THE PROBLEM
In the entries below, how many lines contain the string "inside"? Give the number by itself.

=== Section Start ===

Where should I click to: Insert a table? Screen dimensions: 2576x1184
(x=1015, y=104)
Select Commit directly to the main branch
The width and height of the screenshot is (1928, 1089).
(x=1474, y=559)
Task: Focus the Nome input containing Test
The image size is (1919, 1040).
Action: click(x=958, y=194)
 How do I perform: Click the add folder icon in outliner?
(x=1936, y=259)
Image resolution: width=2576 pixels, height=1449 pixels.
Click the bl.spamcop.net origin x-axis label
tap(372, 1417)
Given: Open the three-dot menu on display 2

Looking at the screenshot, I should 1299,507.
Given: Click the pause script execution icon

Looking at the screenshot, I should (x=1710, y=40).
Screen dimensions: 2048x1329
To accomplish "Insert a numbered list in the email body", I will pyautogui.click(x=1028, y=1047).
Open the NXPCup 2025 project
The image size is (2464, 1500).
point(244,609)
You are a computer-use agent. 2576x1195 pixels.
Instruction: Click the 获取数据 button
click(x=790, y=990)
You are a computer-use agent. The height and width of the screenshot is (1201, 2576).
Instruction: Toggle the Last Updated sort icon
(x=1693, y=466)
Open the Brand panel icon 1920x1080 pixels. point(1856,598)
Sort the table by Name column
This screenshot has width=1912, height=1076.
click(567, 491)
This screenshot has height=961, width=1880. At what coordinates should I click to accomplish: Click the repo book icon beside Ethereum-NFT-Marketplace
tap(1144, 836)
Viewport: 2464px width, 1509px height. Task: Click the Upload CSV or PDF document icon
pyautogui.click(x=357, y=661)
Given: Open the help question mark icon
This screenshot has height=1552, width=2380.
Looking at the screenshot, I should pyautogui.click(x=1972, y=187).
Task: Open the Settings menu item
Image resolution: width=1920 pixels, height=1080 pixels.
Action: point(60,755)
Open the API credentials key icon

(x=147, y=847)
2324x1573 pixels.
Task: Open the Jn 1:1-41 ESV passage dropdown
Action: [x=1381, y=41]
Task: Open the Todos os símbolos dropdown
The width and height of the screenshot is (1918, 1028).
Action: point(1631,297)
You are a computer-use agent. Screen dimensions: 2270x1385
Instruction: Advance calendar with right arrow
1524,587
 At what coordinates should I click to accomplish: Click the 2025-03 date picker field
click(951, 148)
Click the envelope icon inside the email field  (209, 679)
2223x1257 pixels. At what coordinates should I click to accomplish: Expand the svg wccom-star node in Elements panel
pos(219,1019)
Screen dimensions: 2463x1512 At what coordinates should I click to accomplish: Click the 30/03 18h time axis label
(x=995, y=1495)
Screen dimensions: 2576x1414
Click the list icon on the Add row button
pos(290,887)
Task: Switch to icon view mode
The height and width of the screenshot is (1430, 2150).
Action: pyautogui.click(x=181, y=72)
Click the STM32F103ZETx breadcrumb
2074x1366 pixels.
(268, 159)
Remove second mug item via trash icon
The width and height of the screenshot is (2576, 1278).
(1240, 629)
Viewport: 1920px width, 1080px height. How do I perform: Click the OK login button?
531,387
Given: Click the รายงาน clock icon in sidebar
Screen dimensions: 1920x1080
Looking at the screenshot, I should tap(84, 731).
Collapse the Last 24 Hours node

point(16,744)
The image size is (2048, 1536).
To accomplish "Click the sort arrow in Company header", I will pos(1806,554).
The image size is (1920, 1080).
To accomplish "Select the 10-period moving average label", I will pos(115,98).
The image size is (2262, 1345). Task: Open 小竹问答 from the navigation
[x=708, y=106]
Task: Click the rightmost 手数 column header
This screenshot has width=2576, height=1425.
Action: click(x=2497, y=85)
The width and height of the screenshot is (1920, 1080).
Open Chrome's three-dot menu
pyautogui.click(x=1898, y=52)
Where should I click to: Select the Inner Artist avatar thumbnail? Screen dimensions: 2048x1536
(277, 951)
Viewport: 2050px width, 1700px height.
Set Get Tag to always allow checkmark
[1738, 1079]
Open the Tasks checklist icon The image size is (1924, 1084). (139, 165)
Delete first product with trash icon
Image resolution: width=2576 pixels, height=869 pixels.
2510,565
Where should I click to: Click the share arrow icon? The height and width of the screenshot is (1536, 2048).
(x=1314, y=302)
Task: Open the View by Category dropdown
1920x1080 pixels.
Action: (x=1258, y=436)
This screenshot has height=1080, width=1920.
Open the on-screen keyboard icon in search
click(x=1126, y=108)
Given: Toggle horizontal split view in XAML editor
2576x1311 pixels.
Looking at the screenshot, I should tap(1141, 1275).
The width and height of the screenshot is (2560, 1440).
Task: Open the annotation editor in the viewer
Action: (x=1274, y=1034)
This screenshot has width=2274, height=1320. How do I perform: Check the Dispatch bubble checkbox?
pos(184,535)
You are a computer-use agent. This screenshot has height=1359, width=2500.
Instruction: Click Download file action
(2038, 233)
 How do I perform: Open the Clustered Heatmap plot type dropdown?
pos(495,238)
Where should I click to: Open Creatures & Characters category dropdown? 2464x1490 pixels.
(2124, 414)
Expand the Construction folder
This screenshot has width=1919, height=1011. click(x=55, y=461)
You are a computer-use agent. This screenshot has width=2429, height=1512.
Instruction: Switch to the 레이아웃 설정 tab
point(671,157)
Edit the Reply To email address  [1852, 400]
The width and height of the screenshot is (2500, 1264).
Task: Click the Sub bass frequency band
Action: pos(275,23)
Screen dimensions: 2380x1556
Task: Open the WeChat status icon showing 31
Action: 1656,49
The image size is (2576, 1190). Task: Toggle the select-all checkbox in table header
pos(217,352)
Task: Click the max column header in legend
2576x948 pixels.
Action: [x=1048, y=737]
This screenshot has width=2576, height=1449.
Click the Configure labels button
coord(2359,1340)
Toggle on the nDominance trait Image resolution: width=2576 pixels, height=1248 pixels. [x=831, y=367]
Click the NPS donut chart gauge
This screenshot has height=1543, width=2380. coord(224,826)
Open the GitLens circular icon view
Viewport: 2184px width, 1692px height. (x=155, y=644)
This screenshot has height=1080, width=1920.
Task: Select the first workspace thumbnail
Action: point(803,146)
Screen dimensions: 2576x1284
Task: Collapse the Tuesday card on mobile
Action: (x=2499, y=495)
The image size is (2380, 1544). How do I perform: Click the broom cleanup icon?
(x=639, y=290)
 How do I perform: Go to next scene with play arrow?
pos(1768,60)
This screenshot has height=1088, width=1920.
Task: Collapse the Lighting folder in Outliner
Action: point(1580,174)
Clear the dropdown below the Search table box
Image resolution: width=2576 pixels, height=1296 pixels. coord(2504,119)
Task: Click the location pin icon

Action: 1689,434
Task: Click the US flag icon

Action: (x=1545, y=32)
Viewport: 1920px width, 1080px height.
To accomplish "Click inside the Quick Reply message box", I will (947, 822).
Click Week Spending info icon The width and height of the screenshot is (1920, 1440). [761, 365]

=== Section End ===

TASK OUTPUT
2